Re: Possible deadlock when writing

From: Tony Lambiris <tony@libpcap.net>
To: CANznX5GqHJwx+y6b9kruzYXEP93oEhRtHyG_yuWwHV286+fQdw@mail.gmail.com
Cc: toth.f.janos@gmail.com, llowrey@nuclearwinter.com,
	linux-btrfs@vger.kernel.org
Subject: Re: Possible deadlock when writing
Date: Mon, 3 Dec 2018 04:36:14 -0500	[thread overview]
Message-ID: <CAFv=4tESCPF6vo64apw5G=5_EHFxPt1Q2F_tci7JXvD1-_8RvQ@mail.gmail.com> (raw)
In-Reply-To: <ABEF1951-66FC-48F8-A7C4-0D499F48AF84@gmail.com>

I've been running into (what I believe) is the same issue ever since
upgrading to 4.19:

[28950.083040] BTRFS error (device dm-0): bad tree block start, want
1815648960512 have 0
[28950.083047] BTRFS: error (device dm-0) in __btrfs_free_extent:6804:
errno=-5 IO failure
[28950.083048] BTRFS info (device dm-0): forced readonly
[28950.083050] BTRFS: error (device dm-0) in
btrfs_run_delayed_refs:2935: errno=-5 IO failure
[28950.083866] BTRFS error (device dm-0): pending csums is 9564160
[29040.413973] TaskSchedulerFo[17189]: segfault at 0 ip
000056121a2cb73b sp 00007f1cca425b80 error 4 in
chrome[561218101000+6513000]

This has been happening consistently to me on two laptops and a
workstation all running Arch Linux -- all different hardware the only
thing in common is they have SSDs/nvme storage and they all use btrfs.
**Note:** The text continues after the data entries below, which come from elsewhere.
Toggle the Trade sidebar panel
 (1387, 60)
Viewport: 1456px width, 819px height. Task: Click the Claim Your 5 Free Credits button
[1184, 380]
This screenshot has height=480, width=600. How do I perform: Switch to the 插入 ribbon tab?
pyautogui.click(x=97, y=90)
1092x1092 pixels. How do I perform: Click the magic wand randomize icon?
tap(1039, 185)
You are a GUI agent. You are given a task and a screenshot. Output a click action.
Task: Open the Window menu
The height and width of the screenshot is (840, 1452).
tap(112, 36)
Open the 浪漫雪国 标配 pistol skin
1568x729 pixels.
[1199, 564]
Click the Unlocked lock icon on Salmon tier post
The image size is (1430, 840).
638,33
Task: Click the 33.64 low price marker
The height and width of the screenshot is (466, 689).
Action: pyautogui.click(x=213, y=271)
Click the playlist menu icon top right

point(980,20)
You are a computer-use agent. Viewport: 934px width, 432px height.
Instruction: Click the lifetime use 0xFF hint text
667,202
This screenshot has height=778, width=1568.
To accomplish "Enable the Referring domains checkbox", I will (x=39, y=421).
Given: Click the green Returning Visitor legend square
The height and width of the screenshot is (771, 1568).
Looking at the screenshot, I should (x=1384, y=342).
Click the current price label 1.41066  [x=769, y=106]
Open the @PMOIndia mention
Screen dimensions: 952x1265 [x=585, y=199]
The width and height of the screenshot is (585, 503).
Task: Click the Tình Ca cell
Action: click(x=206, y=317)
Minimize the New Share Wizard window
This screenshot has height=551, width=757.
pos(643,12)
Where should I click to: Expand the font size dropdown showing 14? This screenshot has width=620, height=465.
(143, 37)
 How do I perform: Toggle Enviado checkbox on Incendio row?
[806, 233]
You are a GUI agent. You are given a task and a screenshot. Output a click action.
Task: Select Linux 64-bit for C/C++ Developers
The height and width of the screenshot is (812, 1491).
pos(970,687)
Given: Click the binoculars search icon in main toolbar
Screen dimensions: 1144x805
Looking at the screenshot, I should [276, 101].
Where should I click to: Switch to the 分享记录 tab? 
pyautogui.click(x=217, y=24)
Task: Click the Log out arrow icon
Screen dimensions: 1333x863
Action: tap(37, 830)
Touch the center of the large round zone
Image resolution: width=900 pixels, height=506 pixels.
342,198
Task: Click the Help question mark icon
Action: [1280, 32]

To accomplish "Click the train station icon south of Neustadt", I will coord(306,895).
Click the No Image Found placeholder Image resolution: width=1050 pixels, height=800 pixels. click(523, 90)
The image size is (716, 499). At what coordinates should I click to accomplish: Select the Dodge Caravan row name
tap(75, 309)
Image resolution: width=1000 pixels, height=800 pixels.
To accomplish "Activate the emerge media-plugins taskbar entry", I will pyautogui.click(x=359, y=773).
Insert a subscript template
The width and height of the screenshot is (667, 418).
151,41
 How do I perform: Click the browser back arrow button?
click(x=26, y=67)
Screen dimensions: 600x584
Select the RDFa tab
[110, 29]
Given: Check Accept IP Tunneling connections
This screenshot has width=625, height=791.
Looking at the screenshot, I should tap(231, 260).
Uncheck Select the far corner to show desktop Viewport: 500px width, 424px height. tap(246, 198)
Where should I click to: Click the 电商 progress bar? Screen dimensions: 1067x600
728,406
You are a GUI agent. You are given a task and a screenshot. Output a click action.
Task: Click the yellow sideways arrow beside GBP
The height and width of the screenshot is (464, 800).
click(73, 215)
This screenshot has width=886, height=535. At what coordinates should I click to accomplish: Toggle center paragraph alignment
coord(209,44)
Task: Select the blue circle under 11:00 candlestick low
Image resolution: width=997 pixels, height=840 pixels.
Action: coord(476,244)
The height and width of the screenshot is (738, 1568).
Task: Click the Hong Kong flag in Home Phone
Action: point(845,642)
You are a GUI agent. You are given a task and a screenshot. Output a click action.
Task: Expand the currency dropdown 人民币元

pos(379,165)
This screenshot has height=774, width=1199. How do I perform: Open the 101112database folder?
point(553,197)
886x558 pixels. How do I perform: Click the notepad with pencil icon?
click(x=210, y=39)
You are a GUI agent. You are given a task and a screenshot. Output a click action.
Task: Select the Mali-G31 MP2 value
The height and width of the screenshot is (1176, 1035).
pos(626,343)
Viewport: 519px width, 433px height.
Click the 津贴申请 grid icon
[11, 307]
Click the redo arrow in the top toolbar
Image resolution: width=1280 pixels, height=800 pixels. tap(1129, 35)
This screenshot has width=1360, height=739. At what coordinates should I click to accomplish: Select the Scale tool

I initially thought it had something to do with the fstrim.timer unit
kicking off an fstrim run that was somehow causing contention with
btrfs. As luck would have it my btrfs file-system on one laptop just
remounted read-only and I believe that while my physical memory was
not entirely used up (I would guess usage to be ~45% physical). While
I believe the rest of available memory was being utilized by the VFS
buffer cache, I'm not 100% on actual utilization but after reading the
email from mbakiev@ I did make a mental note before initiating a
required reboot.

I came across this comment from Ubuntu's bugtracker:
https://bugs.launchpad.net/ubuntu/+source/linux/+bug/159356/comments/62

The author of post #62 notes that this particular behavior happens
when they are running several instances of Chrome. I don't know if
this bug filed or issue is related at all, but an interesting note is
that I also almost always happen to be interacting with Google Chrome
when the read-only remount happens.

Here is the last entry from journald before I rebooted:
Dec 03 00:00:39 tenforward kernel: BTRFS error (device dm-3): bad tree
block start, want 761659392 have 15159222128734632161

Here are the only changes I made that would be relevant:
vm.swappiness = 10
vm.overcommit_memory = 1
vm.oom_kill_allocating_task = 1
vm.panic_on_oom = 1

Hope I didn't miss anything, thanks!

On Sat, Dec 1, 2018 at 6:21 PM Martin Bakiev <mbakiev@gmail.com> wrote:
>
> I was having the same issue with kernels 4.19.2 and 4.19.4. I don’t appear to have the issue with 4.20.0-0.rc1 on Fedora Server 29.
>
> The issue is very easy to reproduce on my setup, not sure how much of it is actually relevant, but here it is:
>
> - 3 drive RAID5 created
> - Some data moved to it
> - Expanded to 7 drives
> - No balancing
>
> The issue is easily reproduced (within 30 mins) by starting multiple transfers to the volume (several TB in the form of many 30GB+ files). Multiple concurrent ‘rsync’ transfers seems to take a bit longer to trigger the issue, but multiple ‘cp’ commands will do it much quicker (again not sure if relevant).
>
> I have not seen the issue occur with a single ‘rsync’ or ‘cp’ transfer, but I haven’t left one running alone for too long (copying the data from multiple drives, so there is a lot to be gained from parallelizing the transfers).
>
> I’m not sure what state the FS is left in after Magic SysRq reboot after it deadlocks, but seemingly it’s fine. No problems mounting and ‘btrfs check’ passes OK. I’m sure some of the data doesn’t get flushed, but it’s no problem for my use case.
>
> I’ve been running nonstop concurrent transfers with kernel 4.20.0-0.rc1 for 24hr nonstop and I haven’t experienced the issue.
>
> Hope this helps.